In its regular public meeting Monday, the commission approved a surprise motion from Linda Rendtorff deferring for two weeks the body's vote on engaging its own consultant to monitor the Forum contract and construction. This at least temporarily reversed the commission's decision -- voted unanimously last week by Willingham's Public Works and Tourism Committee -- to employ the local firm of Barnett Naylor/Hanscomb.

In the meantime, Public Building Authority executive director Dave Bennett had briefed commission members on the Forum issue in committee meetings Monday morning, and that was enough, said several commission members later on, to reassure them that things were on track.

Willingham demurred, along with commissioners Walter Bailey, Michael Hooks, Joyce Avery, and Marilyn Loeffel. Indulging his penchant for rendering things graphically, Willingham drew a chart for his fellow commissioners, outlining some of the complicated relationships and problem areas that concerned him.

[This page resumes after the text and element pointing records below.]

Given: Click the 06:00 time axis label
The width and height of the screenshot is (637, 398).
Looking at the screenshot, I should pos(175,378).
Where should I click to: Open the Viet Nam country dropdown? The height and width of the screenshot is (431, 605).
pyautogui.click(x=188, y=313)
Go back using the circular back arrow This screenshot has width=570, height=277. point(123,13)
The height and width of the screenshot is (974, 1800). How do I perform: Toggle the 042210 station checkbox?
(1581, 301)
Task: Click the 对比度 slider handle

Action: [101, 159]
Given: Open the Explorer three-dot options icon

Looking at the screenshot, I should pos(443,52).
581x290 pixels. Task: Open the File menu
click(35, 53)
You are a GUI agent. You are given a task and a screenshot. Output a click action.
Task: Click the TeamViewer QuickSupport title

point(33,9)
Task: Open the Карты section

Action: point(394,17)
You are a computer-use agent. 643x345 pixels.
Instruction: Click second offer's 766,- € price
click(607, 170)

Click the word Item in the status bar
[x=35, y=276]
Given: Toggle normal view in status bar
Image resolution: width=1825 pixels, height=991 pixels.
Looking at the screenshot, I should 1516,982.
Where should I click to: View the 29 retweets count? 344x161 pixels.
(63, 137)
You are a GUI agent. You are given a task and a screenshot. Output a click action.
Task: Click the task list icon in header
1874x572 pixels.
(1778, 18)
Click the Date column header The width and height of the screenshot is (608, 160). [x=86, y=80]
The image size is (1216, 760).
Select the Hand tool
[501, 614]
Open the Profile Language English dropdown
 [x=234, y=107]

Specifically, he wondered out loud if portions of the Forum might end up being built with inferior construction materials in order to bring the project to completion by next August, under what has now been established as a guaranteed construction-cost ceiling of $250 million.

Willingham also expressed alarm about possible hidden penalties the county might be liable for under the Forum contract. Last week he and other commission dissenters groused about a penalty clause awarding $3.75 million to HOOPS, the NBA Grizzlies' coordinating organization, because the arena wasn't ready for play this season.

"I'm just a small-time lawyer," complained big-time lawyer Bailey, contending that at no time during negotiations of the contract with HOOPS had the cited section been explained -- as it was later -- as a de facto prepayment of moving expenses. "It's been said that there were meanings and sub-meanings," Bailey said. "Well, I wasn't part of that sub-meaning. This was a subterfuge."